WORK TO COMPLETE:
When you reach the line containing "You are a GUI" in the records below, start copying exactly, and stop once you have copied the line containing "Screen dimensions: 799x417".

RECORDS SUPPLIED:
============

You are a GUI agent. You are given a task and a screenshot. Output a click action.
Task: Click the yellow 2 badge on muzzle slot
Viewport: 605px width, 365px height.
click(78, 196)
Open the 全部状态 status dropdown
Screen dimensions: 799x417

============

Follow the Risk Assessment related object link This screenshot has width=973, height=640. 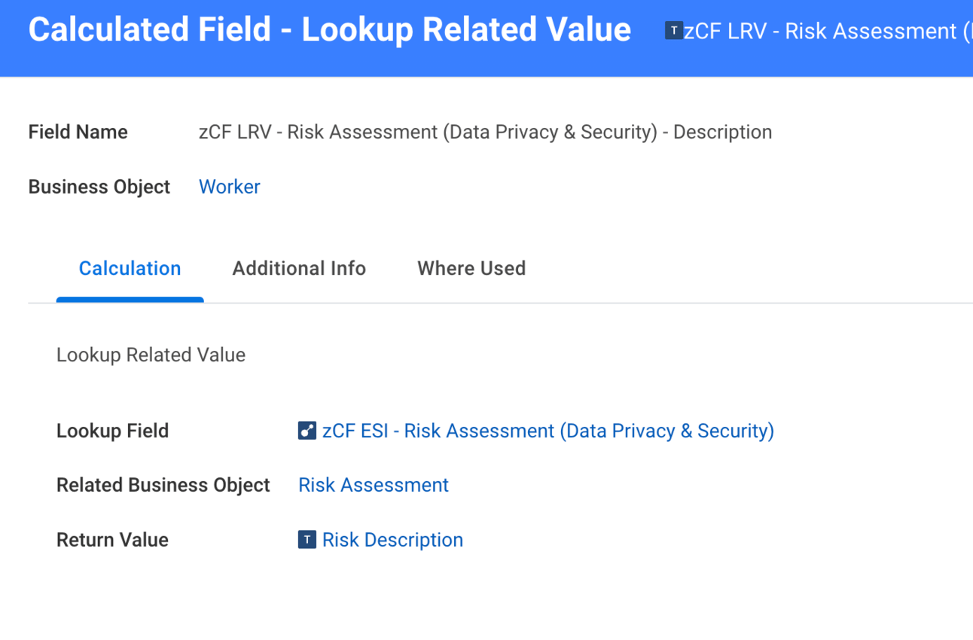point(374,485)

============

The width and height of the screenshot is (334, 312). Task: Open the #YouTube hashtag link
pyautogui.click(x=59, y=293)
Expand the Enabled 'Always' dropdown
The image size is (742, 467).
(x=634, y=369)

============

TASK SOLUTION:
You are a GUI agent. You are given a task and a screenshot. Output a click action.
Task: Click the yellow 2 badge on muzzle slot
Viewport: 605px width, 365px height.
click(78, 196)
Open the 全部状态 status dropdown
Screen dimensions: 799x417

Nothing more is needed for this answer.